Exercise data:
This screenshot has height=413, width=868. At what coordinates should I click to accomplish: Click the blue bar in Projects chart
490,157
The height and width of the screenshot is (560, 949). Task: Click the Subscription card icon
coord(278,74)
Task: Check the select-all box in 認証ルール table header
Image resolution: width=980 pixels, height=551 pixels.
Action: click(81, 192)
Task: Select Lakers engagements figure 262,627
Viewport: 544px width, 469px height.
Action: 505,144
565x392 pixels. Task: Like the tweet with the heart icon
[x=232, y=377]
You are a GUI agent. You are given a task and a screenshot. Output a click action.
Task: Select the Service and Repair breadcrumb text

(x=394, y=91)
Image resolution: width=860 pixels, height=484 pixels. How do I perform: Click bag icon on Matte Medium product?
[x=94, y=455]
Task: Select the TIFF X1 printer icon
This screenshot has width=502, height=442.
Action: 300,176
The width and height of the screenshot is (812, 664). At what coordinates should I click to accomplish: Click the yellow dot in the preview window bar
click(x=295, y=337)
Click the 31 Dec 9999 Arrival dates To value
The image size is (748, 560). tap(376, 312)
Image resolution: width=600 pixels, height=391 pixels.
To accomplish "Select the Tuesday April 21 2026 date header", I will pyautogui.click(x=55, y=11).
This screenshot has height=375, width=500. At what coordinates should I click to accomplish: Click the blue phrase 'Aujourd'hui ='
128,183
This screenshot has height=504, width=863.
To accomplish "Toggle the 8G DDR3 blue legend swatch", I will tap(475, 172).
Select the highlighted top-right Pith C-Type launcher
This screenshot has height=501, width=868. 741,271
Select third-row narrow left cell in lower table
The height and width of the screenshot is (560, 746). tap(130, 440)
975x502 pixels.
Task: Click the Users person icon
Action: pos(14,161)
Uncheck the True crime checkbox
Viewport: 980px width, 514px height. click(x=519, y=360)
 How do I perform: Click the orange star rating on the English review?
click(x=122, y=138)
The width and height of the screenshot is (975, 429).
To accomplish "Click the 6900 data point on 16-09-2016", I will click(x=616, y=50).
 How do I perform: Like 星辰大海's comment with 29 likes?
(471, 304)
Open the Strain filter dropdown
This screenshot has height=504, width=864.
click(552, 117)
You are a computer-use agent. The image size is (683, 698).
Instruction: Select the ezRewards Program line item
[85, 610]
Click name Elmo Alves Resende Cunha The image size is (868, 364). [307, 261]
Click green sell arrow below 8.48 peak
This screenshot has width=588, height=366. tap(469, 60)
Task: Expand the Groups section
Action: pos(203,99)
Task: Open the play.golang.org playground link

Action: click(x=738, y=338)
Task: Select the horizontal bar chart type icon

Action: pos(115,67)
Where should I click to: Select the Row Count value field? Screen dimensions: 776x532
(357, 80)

Exercise:
Each line in the data that holds the string "header" needs to be copied.

Task solution:
Task: Check the select-all box in 認証ルール table header
To accomplish "Select the Tuesday April 21 2026 date header", I will pyautogui.click(x=55, y=11).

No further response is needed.